When I talk to people, I am work hard to hear what they have to say. I am also trying to figuring out how to drive people to a place where they need to go to find answers. We sit down, start talking, I kick into listening, analyzing, and problem solving and before long, I have an answer for the person. 

Then I stop listening and start convincing. 

Presenting arguments. Synthesizing answers. Preparing my discussion points. 

I do these things till they either agree with me or I can accurately believe I have thoroughly presented my point to them, they understand my point, and they simply disagree with me. At which point I either resume listening mode, rinse and repeat. Or, I walk away, in a friendly manner and allow them to go on their way without me. 

I think my method is sensible. And why would I not? I came up with it. However, my method makes a highly influential assumption. My method believes I have the answer and my answer is right, best, better, or most accurate. For me, my answer is right. My answer does not address the possibility of my answer being wrong for the person I am talking to. My answer is based on my experiences in my story. My answer does not address the experiences of the person I am talking to in their story. 

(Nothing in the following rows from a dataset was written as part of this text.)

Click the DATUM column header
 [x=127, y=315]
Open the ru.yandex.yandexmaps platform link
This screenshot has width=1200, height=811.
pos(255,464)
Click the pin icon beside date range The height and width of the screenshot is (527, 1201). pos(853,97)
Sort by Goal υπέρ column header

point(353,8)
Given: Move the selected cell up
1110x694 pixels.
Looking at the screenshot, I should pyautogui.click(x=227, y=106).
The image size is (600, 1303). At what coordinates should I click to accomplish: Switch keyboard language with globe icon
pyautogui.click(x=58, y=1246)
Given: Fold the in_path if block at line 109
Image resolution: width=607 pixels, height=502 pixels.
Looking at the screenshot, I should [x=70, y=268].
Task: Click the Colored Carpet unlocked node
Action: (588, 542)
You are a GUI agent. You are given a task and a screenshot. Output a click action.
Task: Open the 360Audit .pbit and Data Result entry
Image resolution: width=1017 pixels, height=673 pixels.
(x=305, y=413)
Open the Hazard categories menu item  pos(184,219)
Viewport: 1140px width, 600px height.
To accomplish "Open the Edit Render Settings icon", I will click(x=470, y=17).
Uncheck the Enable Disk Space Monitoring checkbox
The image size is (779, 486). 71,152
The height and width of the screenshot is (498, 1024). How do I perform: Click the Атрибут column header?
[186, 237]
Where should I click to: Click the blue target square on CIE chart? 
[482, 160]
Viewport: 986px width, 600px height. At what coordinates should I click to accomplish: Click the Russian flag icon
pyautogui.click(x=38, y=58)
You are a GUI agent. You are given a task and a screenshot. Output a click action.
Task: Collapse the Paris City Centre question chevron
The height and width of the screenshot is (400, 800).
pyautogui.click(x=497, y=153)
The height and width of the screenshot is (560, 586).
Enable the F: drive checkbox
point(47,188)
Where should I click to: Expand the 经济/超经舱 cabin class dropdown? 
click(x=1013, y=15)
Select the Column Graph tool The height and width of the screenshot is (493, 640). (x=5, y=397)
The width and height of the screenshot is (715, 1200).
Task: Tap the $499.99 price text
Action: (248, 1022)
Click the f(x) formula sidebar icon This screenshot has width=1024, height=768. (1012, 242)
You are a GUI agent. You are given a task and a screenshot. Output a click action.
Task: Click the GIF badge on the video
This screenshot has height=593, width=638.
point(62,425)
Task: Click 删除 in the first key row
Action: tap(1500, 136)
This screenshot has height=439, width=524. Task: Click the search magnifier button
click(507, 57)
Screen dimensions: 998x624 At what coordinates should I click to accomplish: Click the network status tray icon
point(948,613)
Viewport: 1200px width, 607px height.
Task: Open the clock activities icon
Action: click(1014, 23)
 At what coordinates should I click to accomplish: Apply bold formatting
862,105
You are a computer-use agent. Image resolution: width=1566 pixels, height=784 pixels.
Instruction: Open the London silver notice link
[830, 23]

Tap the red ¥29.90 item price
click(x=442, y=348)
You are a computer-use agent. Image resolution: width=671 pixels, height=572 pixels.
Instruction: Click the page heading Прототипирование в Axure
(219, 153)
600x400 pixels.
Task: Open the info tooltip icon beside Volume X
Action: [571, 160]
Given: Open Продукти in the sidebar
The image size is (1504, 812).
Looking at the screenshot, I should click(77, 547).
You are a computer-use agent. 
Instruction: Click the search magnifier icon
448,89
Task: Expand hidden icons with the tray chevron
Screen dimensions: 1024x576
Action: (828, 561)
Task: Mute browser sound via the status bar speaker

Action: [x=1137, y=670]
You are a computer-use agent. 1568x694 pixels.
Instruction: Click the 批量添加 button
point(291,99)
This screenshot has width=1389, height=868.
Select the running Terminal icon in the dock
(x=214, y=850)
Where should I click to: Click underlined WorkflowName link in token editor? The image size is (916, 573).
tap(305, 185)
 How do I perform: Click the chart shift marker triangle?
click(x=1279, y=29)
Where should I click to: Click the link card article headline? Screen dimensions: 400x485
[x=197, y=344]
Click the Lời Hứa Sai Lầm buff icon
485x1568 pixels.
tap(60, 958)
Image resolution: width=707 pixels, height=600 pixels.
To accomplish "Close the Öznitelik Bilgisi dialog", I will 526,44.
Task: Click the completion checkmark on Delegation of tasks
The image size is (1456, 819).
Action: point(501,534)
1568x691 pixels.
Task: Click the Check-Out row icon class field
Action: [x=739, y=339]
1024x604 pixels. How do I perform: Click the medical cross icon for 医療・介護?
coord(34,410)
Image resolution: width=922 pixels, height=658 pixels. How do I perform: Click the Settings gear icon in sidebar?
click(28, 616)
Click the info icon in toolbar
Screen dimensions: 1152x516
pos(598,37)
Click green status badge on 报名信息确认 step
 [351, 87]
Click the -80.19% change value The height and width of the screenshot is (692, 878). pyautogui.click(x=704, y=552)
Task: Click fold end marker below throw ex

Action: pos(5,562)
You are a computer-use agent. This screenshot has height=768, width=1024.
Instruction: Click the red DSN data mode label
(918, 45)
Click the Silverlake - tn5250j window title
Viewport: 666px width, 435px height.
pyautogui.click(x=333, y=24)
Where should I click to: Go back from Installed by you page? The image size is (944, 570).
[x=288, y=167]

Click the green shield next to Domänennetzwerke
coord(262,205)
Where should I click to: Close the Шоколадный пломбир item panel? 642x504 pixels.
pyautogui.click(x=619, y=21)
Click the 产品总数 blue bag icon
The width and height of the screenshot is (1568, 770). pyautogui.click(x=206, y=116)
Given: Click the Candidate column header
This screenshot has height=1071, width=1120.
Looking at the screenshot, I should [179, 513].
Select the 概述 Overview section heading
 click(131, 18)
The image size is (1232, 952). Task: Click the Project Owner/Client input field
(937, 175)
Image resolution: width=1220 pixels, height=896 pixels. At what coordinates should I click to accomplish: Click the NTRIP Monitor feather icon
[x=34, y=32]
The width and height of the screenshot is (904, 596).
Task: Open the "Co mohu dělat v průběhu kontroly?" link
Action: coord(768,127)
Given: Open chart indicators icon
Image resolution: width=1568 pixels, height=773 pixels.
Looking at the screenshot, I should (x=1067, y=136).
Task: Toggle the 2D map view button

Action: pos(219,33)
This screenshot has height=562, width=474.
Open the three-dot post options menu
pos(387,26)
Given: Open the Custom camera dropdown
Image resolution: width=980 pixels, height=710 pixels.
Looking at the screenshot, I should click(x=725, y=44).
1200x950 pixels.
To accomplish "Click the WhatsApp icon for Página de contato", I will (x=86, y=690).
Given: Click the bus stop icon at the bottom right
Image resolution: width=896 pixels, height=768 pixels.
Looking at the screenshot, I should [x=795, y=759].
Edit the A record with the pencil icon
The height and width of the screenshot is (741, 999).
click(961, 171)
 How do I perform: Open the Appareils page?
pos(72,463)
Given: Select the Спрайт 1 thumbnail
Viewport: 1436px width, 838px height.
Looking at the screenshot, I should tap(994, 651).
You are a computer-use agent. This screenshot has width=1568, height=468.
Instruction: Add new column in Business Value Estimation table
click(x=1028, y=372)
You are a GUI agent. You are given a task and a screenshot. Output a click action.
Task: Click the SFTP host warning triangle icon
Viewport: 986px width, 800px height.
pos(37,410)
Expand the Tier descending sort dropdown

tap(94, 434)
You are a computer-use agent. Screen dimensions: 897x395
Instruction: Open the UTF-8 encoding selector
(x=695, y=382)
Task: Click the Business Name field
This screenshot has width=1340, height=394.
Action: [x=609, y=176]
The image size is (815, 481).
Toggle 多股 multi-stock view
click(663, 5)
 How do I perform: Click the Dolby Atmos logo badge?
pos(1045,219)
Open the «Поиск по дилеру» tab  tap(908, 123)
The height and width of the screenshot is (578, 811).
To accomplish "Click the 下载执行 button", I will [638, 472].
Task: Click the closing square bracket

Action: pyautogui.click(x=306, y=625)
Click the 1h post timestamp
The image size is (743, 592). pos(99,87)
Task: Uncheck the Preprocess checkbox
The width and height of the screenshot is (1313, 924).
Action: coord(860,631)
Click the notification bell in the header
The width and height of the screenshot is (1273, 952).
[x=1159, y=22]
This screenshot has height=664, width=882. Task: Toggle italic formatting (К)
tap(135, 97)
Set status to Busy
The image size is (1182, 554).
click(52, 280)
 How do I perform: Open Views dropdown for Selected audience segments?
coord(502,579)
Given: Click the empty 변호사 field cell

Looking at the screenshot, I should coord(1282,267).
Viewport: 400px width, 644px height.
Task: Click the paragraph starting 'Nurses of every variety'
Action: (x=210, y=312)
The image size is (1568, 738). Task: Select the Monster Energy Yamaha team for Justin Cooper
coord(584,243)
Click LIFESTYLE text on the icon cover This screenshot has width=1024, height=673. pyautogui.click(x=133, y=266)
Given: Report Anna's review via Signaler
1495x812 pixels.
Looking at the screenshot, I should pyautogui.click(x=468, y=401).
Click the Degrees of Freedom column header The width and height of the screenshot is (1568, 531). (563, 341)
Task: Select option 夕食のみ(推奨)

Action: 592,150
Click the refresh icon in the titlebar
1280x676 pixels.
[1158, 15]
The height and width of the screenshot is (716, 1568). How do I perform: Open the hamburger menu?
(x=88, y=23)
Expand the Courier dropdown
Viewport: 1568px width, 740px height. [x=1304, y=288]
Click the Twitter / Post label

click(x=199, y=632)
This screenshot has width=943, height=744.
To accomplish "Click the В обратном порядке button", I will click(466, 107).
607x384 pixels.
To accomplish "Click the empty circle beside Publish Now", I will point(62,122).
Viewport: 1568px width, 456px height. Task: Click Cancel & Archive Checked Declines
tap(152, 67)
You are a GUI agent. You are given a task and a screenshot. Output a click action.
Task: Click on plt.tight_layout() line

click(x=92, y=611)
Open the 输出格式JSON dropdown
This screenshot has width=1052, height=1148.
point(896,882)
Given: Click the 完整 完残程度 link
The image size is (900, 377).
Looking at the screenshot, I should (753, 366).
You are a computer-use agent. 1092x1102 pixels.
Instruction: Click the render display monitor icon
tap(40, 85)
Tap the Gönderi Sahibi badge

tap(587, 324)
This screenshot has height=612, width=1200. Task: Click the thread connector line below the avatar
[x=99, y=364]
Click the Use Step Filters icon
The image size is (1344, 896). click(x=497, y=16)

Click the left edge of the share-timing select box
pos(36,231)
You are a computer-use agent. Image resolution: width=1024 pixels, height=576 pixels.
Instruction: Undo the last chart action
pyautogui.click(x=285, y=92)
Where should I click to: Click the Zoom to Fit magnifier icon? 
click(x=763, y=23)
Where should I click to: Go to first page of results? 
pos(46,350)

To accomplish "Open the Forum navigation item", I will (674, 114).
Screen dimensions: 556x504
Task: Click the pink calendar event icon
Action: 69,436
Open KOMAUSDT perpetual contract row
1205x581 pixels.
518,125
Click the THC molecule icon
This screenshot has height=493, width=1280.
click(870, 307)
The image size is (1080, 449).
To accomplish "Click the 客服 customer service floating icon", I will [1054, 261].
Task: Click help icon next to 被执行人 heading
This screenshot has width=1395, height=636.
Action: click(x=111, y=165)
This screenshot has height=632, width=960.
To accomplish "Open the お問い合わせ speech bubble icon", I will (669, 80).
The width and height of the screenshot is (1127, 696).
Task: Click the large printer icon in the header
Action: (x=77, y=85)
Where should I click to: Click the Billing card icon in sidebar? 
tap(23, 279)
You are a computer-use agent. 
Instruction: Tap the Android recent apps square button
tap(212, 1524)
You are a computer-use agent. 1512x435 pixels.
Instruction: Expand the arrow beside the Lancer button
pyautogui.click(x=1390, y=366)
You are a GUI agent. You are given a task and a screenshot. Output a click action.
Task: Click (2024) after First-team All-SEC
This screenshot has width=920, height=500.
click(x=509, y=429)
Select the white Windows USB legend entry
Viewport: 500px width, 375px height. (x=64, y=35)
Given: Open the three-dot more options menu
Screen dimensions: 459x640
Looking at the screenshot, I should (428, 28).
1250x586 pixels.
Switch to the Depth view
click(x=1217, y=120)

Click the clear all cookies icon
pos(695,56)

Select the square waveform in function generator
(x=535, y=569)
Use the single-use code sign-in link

To say this in the simplest way, “My perspective is not their perspective.”

Ultimately, I need to start listening to people and ask them questions about themselves and let them do the work. It is not my job to do the heavy lifting, steering, driving, or answering. It is my job to ride along, ask questions, and be good company. 

When was the last time you sat down with someone who needed to talk and let them drive the car while you asked questions about the adventure?